Review of “Deadly Healthcare” by Dunbar, Reddy and May: Publisher Australian Academic Press.

This is an extensively researched book by a respected medical educator and leader in healthcare safety and quality (Professor Dunbar is Director of the Greater Green Triangle University Department of Rural Health Flinders and Deakin Universities) and two Psychologists one of whom is still practicing and the other who has established his own publishing company.

It is easy to read and covers the areas of personal traits and the professional, and political environments which led to the inevitability of Bundaberg being a "disaster waiting to happen". However, it would appear that the three authors each took different chapters and have adopted different writing styles with some significant repetition.

Generally speaking, the book takes the perspective that a fiscally driven health system which only cares about the bottom line and intimidates hospital administrators into sacrificing basic standards and principals of patient safety and quality of care on the altar of budget integrity can result in significant patient morbidity and mortality.
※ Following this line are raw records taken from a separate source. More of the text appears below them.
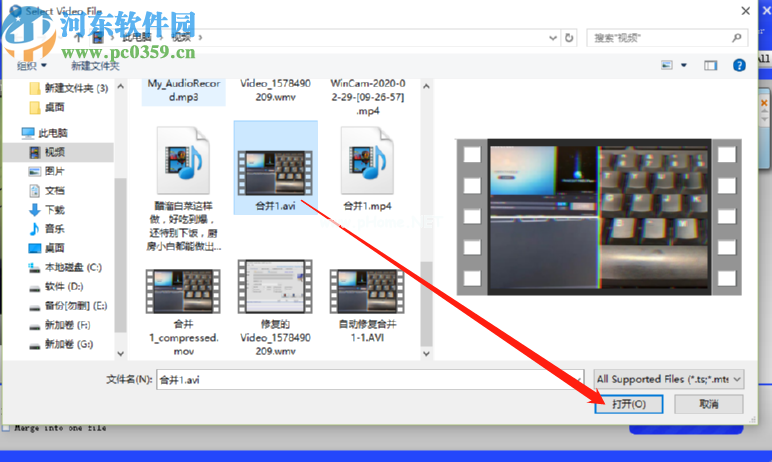This screenshot has width=772, height=462.
Task: Open the All Supported Files type dropdown
Action: pyautogui.click(x=669, y=379)
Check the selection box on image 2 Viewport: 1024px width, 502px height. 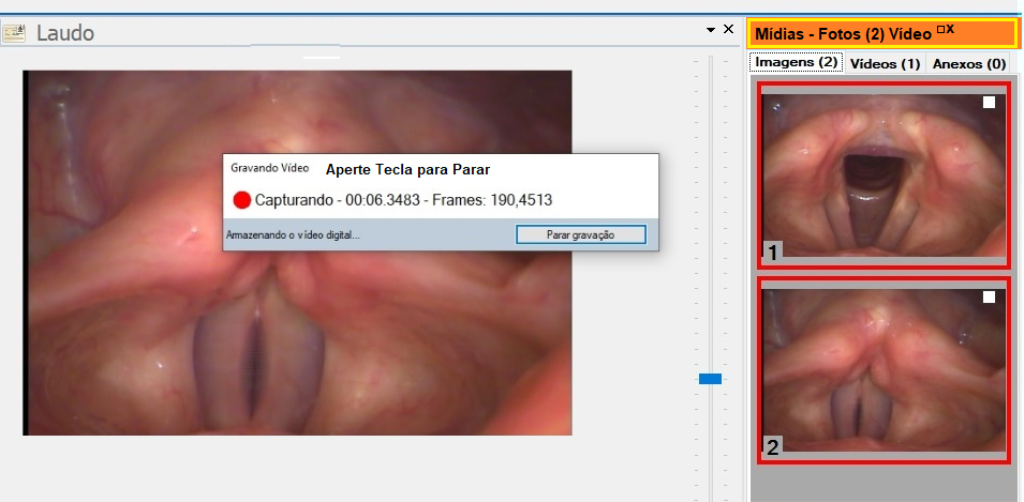(989, 297)
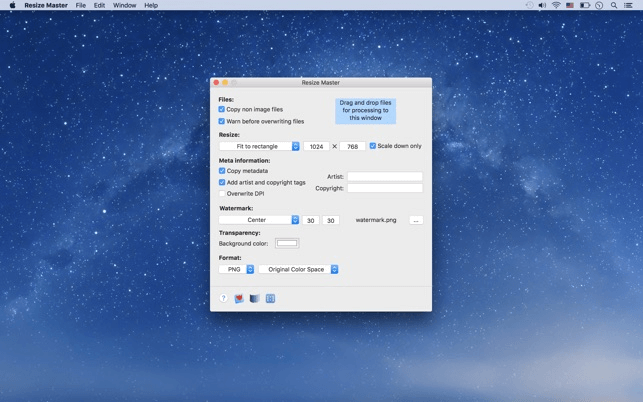The height and width of the screenshot is (402, 643).
Task: Open the Apple menu
Action: point(12,5)
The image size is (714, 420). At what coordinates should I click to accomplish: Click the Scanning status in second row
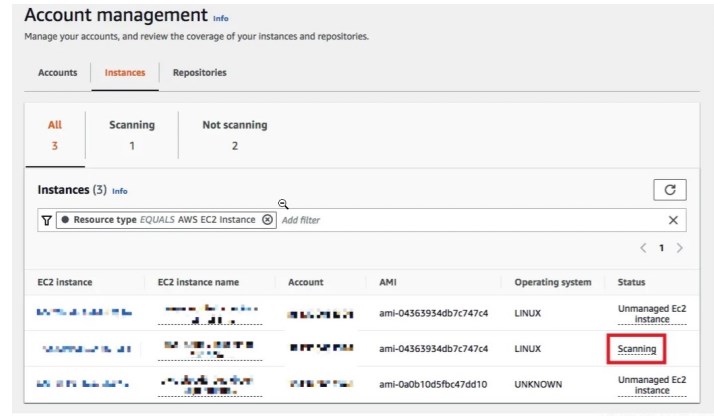click(637, 349)
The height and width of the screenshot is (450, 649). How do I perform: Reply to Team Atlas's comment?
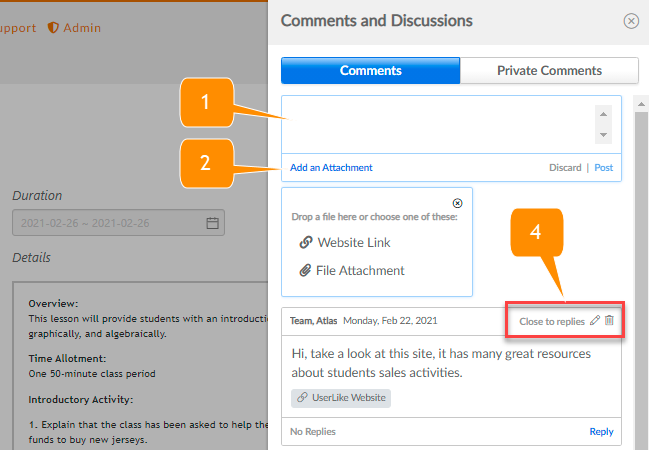[601, 432]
The following exchange between the Director of Medicine and the hospital administration reported in the book demonstrates the tone of the situation described:

Comment to the Director of Medicine: "Peter you have to understand that this is a business" "Well that's where the problem is, you see. I think it’s a hospital"
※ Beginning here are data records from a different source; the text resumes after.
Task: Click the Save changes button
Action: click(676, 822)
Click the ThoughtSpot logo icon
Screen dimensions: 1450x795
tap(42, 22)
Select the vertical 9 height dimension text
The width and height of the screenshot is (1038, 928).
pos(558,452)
The authors’ go into some detail in accounting how, in the appointments process, even the most basic requirements of good clinical governance such as carefully checking references and employment history of a doctor including any restrictions previously put on the practice of that doctor were not carried out, and how legitimately made complaints and concerns raised by staff about a doctor’s behaviour and clinical skills were ignored because, according to the authors, the case load being undertaken by the doctor was so high that it brought much needed income into the hospital.

The authors have gone to some lengths to make their point that there are real dangers in having a healthcare system that is tightly controlled centrally with little if any local accountability and is predominantly fiscally driven, and the harm that this can cause to everyone involved including patients, their families and hospital staff. There are however some fairly sweeping statements in the opening chapters about the ineptitude of the management in Bundaberg, which do not appear to be either fair or balanced. At times the writing falls into the trap of emotive sensationalisation of the issues and some fairly gross oversimplifications. There is very little by way of analysis of the situation from the perspective of the two College Fellows caught in the centre of this, nor is there a decent attempt (in our view) to bring the various elements into line to understand better how the situation evolved.

The reviewers obviously cannot vouch for the completeness of the research, the opinions expressed or the conclusions reached by the authors, but never the less believe that this book should be read not only by all Medical Administrators, but by Hospital Administrators and Bureaucrats in Health Departments generally, as there are clearly lessons to be learned from this series of events. It is apparent from what is written that accountability and responsibility for what occurred in Bundaberg extends well beyond the hospital.

In summary, the reviewers believe that this book is a sobering read and thought provoking, but should not be relied upon for commentary on the roles of those who were central in these events.